Why has the US Government allowed Luxottica to create a Monopoly in the Glasses market?
The short answer is Lusottica is not a US company – as a company operating in the US and being listed in the US it should comply with US rules, they have recently delisted. In any case it’s not really a monopoly – at all.
“The global eyewear market size was valued at $102.66 billion in 2015 (reaching $163 billion in 2023). The increasing dependence on electronic gadgets such as mobile phones, television, and computers has led to eyesight problems resulting in the purchase of more eyewear products. The rise in the number of optical deficiencies and growth in the elderly population is expected to augment the eyewear market growth.” Grandview Research
Luxottica is a vertical company, it designs, manufactures, distributes and retails its eyewear brands. In 2017 the company has posted 9 billion Euro in sales. So it would be fair to say that they don’t have even 10% of the market share.
But:
The company recently merged with one of the largest lens manufacturers in the world - Essilor which in turn will create a “$50 billion industry behemoth.” France-based Essilor has a 45% share of the prescription lenses market and an estimated 15% share of the sunglasses and reading glasses markets.”
And while this will change the dynamic considerably that would bring them to around 50% of the market share at this time.

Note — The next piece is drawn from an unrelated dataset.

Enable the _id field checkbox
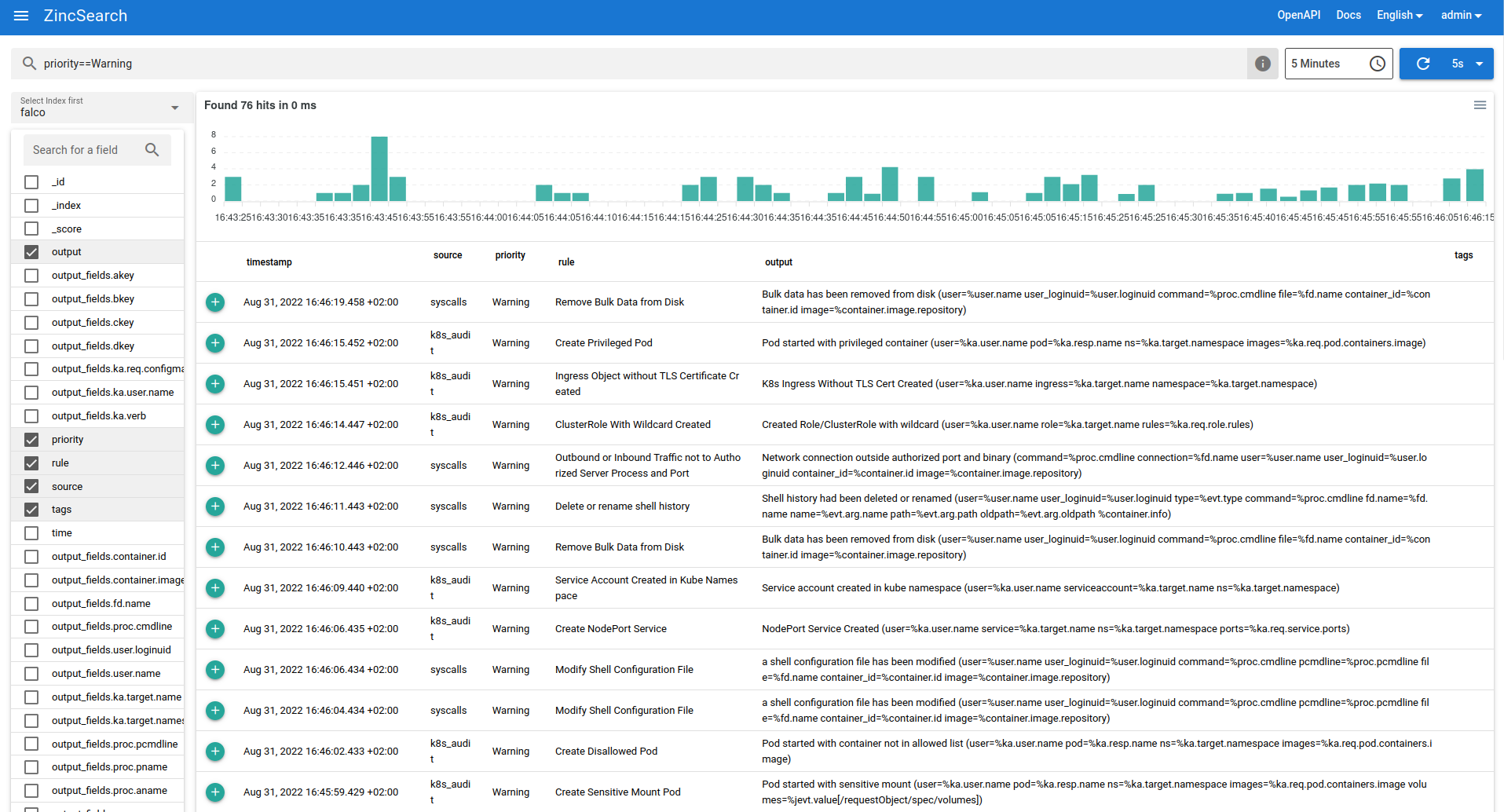[31, 182]
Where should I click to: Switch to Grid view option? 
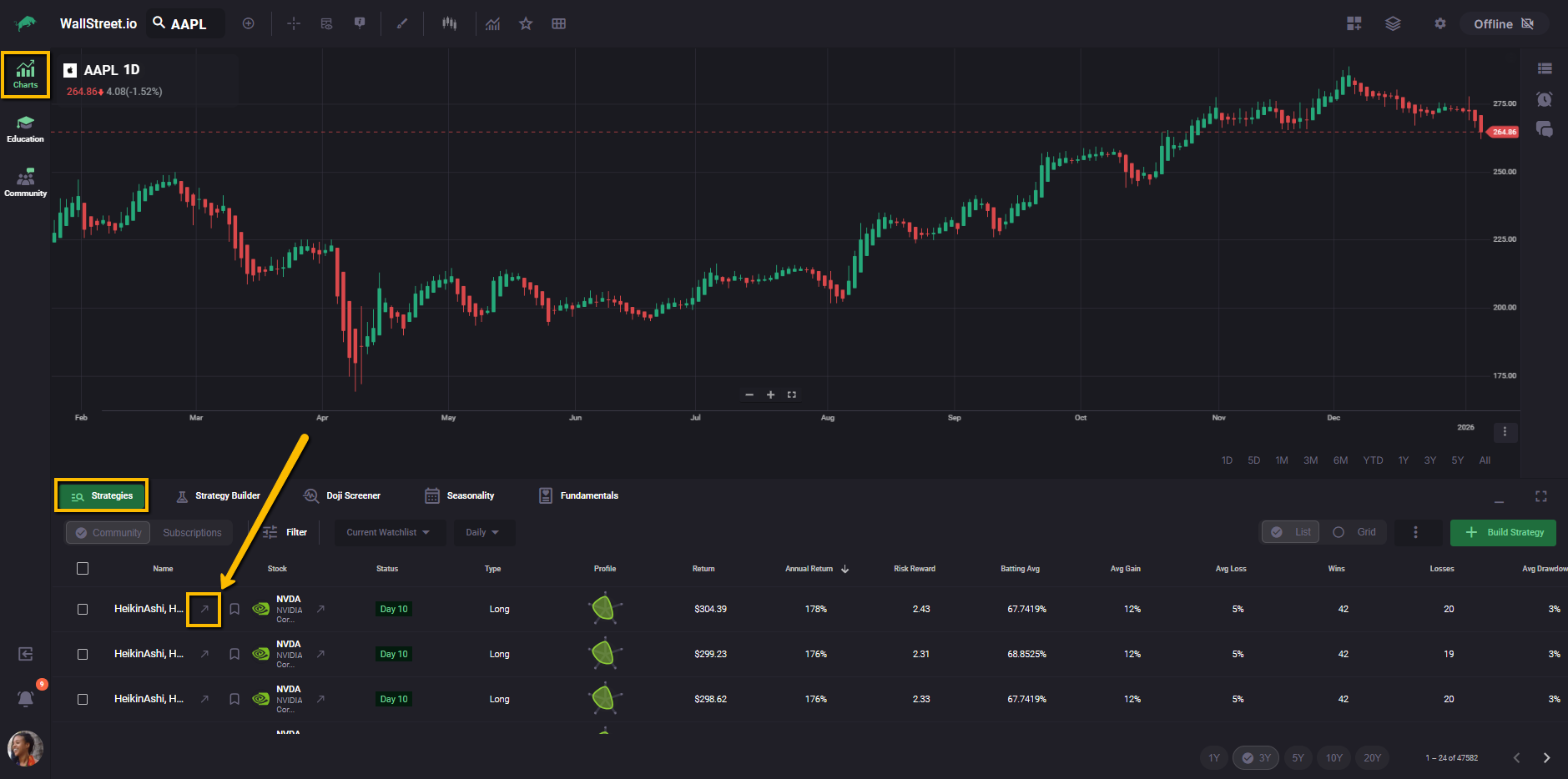click(1355, 532)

Which they may or may not be able to keep expanding in the years to come unless smaller prescription eyeglasses companies are able to adequately gain market share.
“The two companies were worth a combined €46.3 billion, based on their market capitalization at the end of trading on Friday, making the deal one of Europe’s largest cross-border transactions.”
The retail brands they own (notice Eye Med is an insurance provider)
In 2017, the Company initiated and concluded the de-listing procedure from the New York Stock Exchange (NYSE), on which it was listed until June 16, 2017. Since this date, Luxottica has no longer been required to comply with the reporting obligations imposed on publicly registered companies under U.S. law.